> The problem:
Scan the records for lines holding "computer". Say how many there are and give nothing else.

> Material supplied:
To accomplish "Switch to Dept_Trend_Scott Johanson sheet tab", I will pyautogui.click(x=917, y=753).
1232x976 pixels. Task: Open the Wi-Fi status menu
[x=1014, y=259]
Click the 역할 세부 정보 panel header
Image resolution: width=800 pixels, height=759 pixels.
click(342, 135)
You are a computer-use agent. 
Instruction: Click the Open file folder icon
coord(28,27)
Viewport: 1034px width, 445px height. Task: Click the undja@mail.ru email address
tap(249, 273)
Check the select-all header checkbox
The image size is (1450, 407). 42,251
--
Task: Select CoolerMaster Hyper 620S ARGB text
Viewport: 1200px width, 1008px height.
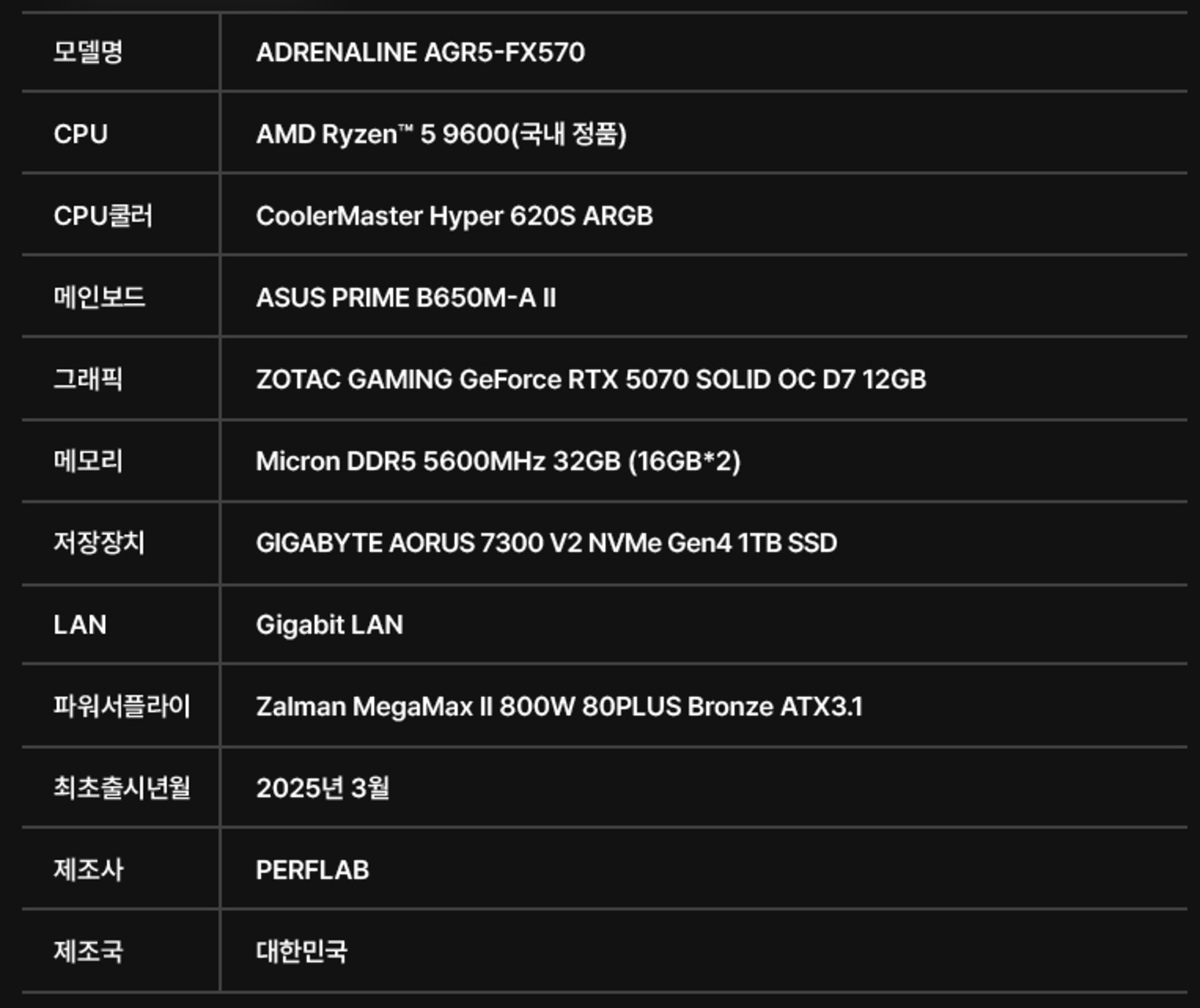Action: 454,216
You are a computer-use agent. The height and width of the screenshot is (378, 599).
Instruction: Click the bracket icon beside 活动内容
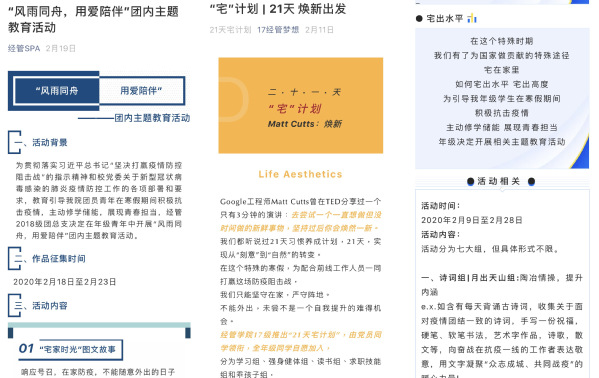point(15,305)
...
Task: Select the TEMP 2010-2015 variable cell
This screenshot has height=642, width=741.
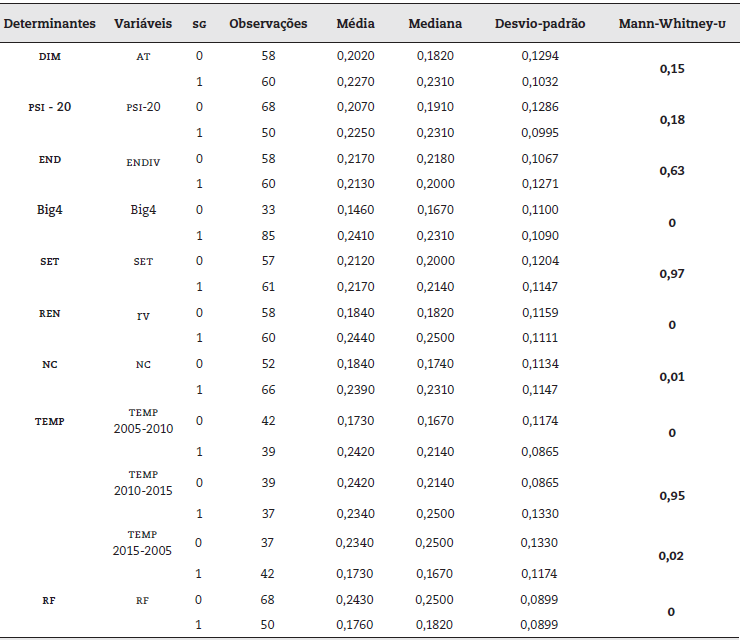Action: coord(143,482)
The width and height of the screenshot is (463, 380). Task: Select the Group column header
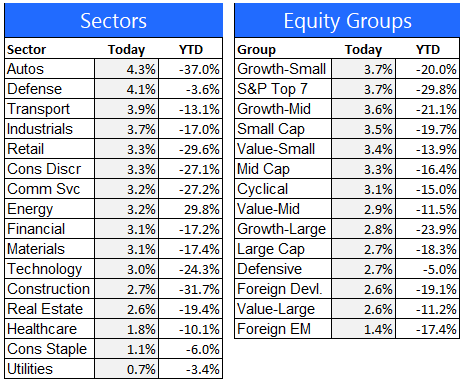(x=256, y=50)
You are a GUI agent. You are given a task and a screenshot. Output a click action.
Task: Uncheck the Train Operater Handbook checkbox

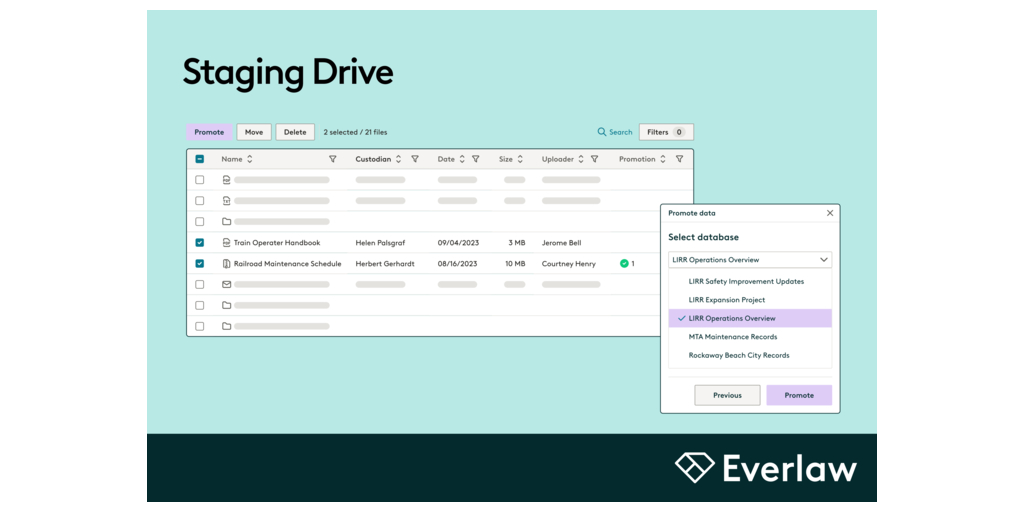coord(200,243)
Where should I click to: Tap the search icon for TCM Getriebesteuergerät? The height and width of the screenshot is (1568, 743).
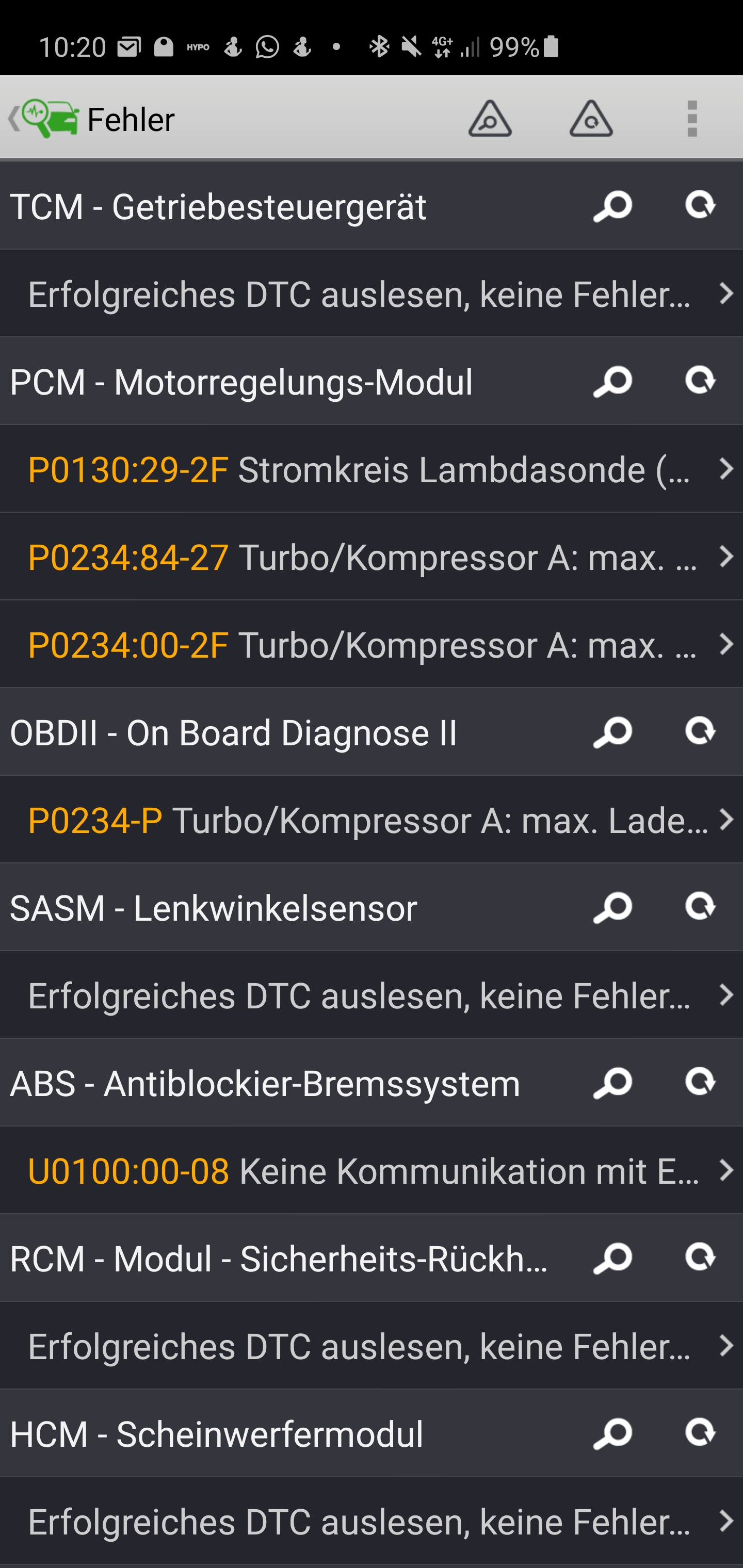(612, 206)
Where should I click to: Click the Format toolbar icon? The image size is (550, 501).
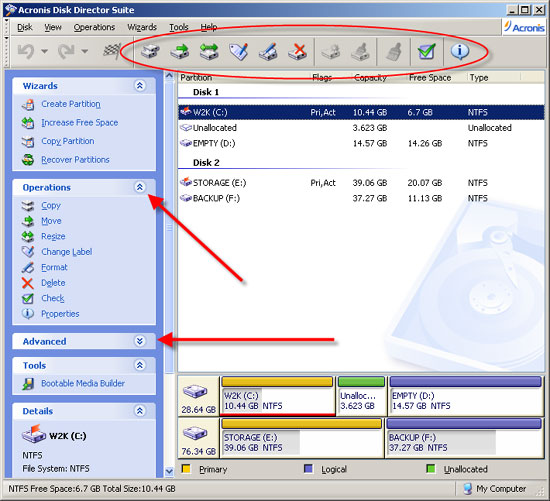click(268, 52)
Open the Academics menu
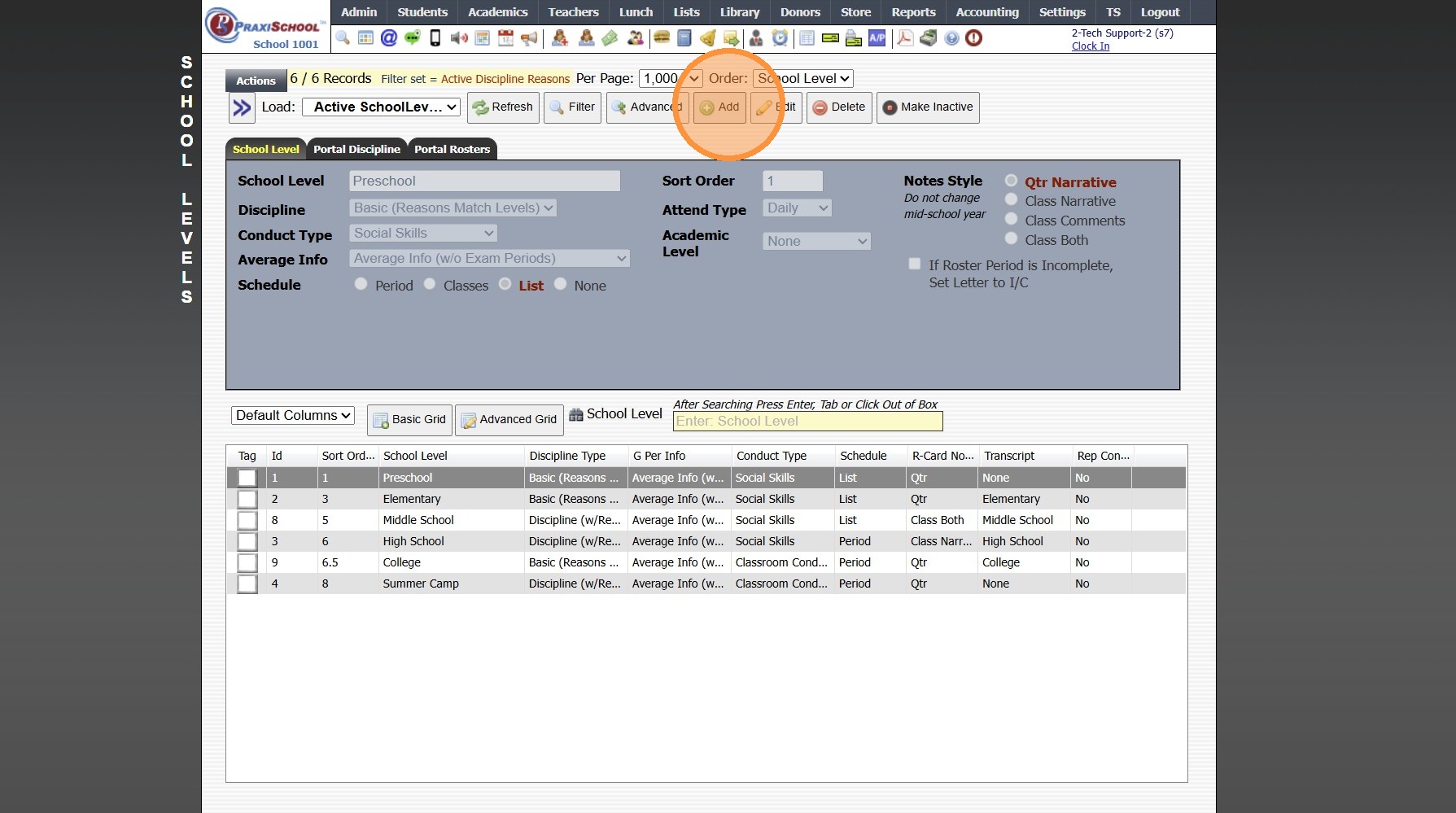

> Completed task:
2